Totally agree. Just trying to help other people prevent the same thing that happened to me, which was spend time investing in a tool significantly in the design phase (FreeCAD) and then find out the tool just straight up couldn’t meet the requirements I needed it to. So in my case the question is “what open source tools exist that can do XYZ” and the answer is, unfortunately, none of them. So check and make sure XYZ is possible with FreeCAD when you evaluate it and don’t assume like I did that because it’s mentioned in the same breath as something like Fusion360 that they are equivalent enough.

A lot of FOSS tools are often “XYZ is possible but requires 10-30% extra work to achieve”. FreeCAD is not like that in a lot of cases, it’s more like, “XYZ is not possible without rebuilding your model from the ground up, every time”. Which is obviously not something you can do on a product you need to be constantly iterating on.
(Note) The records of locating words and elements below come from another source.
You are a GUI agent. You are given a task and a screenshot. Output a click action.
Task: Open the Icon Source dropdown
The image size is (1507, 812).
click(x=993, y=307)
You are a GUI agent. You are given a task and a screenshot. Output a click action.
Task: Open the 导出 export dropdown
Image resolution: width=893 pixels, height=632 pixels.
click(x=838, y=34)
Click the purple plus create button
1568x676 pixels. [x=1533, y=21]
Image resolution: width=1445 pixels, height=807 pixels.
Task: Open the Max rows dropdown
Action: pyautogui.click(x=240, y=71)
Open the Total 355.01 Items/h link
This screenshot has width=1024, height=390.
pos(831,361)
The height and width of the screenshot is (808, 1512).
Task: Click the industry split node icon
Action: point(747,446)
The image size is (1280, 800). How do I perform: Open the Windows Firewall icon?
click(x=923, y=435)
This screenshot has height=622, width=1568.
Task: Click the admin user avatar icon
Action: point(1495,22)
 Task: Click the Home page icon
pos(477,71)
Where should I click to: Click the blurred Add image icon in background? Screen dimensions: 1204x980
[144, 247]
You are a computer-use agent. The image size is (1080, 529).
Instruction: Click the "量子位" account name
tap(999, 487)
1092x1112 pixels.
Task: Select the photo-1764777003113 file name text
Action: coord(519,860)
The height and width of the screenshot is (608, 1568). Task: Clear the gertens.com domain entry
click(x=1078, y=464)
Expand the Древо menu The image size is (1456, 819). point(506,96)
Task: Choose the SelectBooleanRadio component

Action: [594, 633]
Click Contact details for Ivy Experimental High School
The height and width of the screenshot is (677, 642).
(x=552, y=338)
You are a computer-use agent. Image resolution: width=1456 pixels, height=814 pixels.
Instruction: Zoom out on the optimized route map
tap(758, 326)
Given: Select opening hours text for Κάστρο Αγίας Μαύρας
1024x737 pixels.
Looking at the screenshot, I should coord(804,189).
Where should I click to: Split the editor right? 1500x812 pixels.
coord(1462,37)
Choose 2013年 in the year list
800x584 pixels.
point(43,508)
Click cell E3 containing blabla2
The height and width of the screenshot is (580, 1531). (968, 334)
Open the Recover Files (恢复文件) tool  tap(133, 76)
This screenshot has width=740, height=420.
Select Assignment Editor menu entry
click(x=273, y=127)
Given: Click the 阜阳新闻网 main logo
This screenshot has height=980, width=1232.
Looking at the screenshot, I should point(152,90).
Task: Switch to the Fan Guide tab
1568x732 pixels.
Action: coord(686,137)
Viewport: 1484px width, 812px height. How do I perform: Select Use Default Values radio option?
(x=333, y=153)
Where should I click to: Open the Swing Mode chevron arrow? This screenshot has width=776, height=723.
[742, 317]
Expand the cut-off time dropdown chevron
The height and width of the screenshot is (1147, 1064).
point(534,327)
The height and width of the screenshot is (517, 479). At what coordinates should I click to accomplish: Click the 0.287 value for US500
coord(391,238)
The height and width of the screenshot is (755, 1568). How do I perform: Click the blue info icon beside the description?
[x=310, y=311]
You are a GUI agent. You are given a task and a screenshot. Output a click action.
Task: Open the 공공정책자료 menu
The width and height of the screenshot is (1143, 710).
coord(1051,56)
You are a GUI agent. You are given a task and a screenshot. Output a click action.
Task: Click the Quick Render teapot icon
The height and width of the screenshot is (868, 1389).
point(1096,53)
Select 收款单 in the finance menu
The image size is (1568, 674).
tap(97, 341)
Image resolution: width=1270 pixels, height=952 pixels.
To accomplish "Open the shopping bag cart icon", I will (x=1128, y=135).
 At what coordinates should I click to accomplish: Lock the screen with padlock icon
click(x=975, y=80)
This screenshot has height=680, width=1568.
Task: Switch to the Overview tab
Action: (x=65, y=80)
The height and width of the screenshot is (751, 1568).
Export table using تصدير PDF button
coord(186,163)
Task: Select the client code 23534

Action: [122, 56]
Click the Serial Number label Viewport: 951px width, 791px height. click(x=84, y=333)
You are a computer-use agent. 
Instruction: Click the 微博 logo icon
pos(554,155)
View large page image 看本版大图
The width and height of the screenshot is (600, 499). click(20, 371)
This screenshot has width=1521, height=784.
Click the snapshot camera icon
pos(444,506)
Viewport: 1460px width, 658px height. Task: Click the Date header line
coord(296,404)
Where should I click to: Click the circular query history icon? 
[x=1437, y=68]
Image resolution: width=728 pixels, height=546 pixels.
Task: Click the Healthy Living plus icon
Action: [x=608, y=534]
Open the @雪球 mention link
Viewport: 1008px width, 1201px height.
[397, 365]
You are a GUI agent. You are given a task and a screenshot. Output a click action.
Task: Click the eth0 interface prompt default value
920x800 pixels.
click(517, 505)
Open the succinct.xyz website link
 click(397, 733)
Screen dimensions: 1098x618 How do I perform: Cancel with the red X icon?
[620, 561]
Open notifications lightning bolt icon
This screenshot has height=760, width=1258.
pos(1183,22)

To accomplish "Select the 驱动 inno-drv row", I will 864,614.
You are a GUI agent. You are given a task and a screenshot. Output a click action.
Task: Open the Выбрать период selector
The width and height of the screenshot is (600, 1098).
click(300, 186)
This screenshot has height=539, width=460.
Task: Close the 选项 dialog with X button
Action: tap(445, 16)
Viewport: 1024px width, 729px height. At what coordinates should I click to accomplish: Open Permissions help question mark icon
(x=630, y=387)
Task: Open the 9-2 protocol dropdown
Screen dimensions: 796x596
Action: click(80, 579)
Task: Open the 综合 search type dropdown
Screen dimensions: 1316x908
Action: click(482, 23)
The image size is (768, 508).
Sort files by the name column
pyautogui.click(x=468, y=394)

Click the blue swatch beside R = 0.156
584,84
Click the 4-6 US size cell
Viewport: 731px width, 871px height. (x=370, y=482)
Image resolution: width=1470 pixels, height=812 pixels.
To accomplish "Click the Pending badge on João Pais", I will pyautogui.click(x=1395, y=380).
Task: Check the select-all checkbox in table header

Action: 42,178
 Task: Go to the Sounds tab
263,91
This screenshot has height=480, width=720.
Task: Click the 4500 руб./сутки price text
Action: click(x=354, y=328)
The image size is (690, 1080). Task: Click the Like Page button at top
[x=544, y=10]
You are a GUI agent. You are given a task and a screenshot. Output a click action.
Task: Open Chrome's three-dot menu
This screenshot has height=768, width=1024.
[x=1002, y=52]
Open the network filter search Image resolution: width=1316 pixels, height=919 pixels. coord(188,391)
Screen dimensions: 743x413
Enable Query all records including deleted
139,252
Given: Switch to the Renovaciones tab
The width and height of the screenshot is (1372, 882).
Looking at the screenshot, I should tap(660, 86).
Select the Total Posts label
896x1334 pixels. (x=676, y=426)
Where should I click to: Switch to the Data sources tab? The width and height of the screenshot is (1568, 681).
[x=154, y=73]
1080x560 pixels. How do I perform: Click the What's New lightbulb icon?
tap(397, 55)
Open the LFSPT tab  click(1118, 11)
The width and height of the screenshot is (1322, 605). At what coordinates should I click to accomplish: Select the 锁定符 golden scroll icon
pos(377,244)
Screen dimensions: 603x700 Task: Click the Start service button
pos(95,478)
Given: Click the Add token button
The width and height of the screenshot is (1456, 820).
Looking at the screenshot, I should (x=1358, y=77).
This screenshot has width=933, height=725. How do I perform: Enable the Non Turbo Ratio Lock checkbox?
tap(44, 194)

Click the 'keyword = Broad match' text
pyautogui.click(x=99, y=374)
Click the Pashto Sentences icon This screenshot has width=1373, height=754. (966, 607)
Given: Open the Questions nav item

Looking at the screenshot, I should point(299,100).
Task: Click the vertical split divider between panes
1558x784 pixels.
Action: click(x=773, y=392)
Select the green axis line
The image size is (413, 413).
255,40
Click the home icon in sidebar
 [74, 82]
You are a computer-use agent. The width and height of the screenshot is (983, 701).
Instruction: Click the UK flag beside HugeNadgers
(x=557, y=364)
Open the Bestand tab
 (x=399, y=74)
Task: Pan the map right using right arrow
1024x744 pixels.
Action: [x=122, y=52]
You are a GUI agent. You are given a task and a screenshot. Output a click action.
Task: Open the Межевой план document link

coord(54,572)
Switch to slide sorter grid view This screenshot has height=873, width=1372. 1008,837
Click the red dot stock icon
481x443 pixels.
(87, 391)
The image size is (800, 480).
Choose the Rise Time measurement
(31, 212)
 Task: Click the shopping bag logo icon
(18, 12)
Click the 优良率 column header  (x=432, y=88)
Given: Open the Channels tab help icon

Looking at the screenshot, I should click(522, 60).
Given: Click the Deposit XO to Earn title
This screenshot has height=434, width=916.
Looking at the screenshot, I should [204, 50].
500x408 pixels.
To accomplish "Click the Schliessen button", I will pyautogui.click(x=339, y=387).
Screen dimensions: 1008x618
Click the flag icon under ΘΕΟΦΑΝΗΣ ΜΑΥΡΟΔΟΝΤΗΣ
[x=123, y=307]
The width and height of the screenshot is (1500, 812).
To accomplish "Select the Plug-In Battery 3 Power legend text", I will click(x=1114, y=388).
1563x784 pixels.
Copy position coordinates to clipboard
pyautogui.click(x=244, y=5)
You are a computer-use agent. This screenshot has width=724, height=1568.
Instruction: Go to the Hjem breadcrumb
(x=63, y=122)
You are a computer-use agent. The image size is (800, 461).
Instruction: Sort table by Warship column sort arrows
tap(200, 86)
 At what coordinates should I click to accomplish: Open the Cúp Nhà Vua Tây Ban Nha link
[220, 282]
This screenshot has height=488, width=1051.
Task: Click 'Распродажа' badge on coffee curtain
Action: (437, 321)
If you’re at home doing a one off to print a piece of your chair that broke that’s totally fine though.

I also love OpenSCAD and its design philosophy and to be frank as a software guy would love if all 3D modelers worked like OpenSCAD. But it also is just far too limiting to do anything professionally like the kind of stuff I mentioned in my parent comment.

I’m always preferring FOSS if I can. FWIW I used KiCAD for the chip design of the product I was working on and it worked beautifully. KiCAD has absolutely come into its own in the last decade or so and is basically a full enough featured alternative that you can select it over its closed source competitors with few qualms. Not so much the case with FreeCAD. Also FWIW KiCAD also uses OCCT under the hood - but an EDA has such fewer requirements of a BRep than a 3D modeler does there is not an issue.